Data items:
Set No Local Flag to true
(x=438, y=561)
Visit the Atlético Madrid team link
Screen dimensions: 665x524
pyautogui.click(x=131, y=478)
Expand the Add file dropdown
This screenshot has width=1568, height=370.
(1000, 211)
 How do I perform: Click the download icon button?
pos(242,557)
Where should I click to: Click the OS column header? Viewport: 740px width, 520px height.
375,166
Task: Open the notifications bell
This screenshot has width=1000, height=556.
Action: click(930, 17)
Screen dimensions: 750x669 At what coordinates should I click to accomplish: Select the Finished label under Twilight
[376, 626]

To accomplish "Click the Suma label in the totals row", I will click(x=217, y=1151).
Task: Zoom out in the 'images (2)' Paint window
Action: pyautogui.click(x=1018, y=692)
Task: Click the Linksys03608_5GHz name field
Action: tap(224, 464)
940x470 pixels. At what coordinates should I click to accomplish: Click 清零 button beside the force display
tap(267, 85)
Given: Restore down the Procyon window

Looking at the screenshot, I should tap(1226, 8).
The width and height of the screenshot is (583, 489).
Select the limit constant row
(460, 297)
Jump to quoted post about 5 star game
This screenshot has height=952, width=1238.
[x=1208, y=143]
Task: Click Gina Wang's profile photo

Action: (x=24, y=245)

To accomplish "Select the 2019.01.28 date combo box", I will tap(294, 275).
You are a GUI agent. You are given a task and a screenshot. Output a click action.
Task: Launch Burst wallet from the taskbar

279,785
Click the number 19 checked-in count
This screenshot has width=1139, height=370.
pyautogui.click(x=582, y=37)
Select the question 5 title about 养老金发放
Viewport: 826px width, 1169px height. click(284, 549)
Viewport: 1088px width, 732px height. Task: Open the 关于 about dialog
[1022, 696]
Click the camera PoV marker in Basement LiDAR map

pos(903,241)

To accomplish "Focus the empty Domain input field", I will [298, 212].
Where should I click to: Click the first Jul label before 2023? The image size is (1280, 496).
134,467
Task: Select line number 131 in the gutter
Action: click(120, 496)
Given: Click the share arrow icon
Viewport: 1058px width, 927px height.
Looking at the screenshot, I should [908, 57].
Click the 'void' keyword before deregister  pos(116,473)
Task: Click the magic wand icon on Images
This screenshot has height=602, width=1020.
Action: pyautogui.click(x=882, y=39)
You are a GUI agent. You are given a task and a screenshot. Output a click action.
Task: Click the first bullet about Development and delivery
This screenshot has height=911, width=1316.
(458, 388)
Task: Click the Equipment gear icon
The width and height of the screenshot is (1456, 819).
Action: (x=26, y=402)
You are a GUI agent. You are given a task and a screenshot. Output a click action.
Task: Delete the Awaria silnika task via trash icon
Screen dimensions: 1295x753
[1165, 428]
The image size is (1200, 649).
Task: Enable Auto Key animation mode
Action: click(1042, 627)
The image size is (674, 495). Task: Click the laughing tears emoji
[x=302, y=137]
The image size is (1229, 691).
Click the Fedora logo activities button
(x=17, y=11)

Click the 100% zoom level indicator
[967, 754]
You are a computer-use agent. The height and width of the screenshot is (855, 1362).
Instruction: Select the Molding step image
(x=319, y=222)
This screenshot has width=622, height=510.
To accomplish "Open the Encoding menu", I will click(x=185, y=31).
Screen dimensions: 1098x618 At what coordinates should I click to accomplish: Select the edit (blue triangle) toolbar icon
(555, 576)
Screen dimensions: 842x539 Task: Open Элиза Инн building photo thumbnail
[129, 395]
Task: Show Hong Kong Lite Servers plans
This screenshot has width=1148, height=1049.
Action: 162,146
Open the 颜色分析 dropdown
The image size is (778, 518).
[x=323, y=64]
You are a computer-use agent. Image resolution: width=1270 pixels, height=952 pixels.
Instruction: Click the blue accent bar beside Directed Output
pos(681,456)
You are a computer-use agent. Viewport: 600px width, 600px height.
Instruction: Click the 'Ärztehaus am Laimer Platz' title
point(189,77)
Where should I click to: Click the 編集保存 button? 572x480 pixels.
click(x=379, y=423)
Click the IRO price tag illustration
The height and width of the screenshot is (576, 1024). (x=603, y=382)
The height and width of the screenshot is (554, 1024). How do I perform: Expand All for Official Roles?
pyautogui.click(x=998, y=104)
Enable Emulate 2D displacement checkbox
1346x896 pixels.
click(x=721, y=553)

Exercise = Every line of the records that includes the word "computer" should be gathered.

Response =
You are a computer-use agent. The height and width of the screenshot is (855, 1362).
You are a computer-use agent. Image resolution: width=1270 pixels, height=952 pixels.
You are a computer-use agent. Viewport: 600px width, 600px height.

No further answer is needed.